ぺんてる筆は他のメーカーの筆ペンと違って、ペン先のほぼ根本までしっかりと曲がる。まさにそのおかげで、強弱を生かしたしなやかな字が書けるのだ。ペン先の先端しか曲がらない筆ペンでは、サインペンで書いているのとほとんど変わらない。より筆に近い書き味を求めるならば、根本までしっかりと曲がる筆ペンを選んだほうがいい。
 
 
 

ぺんてる筆の魅力(2)

さらに、ぺんてる筆の優位性はカートリッジ式であることによっても裏付けられる。ほとんどの筆ペンは使い捨てだが、ぺんてるの筆ペンは字幅にかかわらず同規格のカートリッジ(157円/本)が使える。そのため、安い上に使い勝手がよい。ペン先がだめになったときだけ、新しいものを買えばいいのだ。それ以外は、カートリッジを買い足すだけでずっと使える。経験上、まだペン先をだめにして買い換えたことはない。それどころか、数年前に買ったカートリッジをまだ消費しきれずにいる。カートリッジは大容量のため、1本あれば1年は余裕で使える。もちろん、太字を使う人や、筆記量の特に多い人は別である。公式サイトによれば、カートリッジ1本につきおよそ1cm四方の字を「中字」で1万6000文字(はがき80枚分)、「極細」で2万文字(はがき250枚分)書けることになっている。
 
 
 

気になる耐水性

インクは通常のもので染料インクとなっており、完全な耐水性は備えていない。完璧に近い耐水性を求めるのであれば、顔料インクカートリッジ(157円/本)をおすすめする。ただ、染料インクカートリッジは濡れたら即終わりというわけでもなく、ちょうどパイロットの万年筆用ブルーインクやブルーブラックインク程度の耐水性はあるように思う。つまり、表面は水に流れてしまうが、完全に字が消えてしまうことはない。写真は、筆記後5分経って濡れた指で3回擦ったあとの様子である。
 
 
 

特殊素材のペン先に勝因

525円で買えるぺんてる筆に動物の毛など高級素材が使われていないのはわかっていたが、そこはどうやら「世界に誇る特殊製法ナイロン毛」なる、1本1本に「研磨・高保水加工を施し」た化学的な素材を使っているらしい。本物の筆と全く違う素材を使って、ほとんど同じような書き味を実現しているのは素直に感心する。
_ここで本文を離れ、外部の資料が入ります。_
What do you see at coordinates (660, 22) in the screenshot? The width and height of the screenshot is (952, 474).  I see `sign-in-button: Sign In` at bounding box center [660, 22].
あまり褒めちぎるとステマのようでよくないが、筆ペンに関してはぺんてる一択だと思っている。先月(2013年7月)はパイロットから「筆まかせ」という新商品が出たが、店頭で試し書きをしたところ、ぺんてる筆の足下にも及ばない出来だった。天下のパイロット渾身の作がこの有様である。したがってぺんてるの覇権はまだしばらく続くとみられる。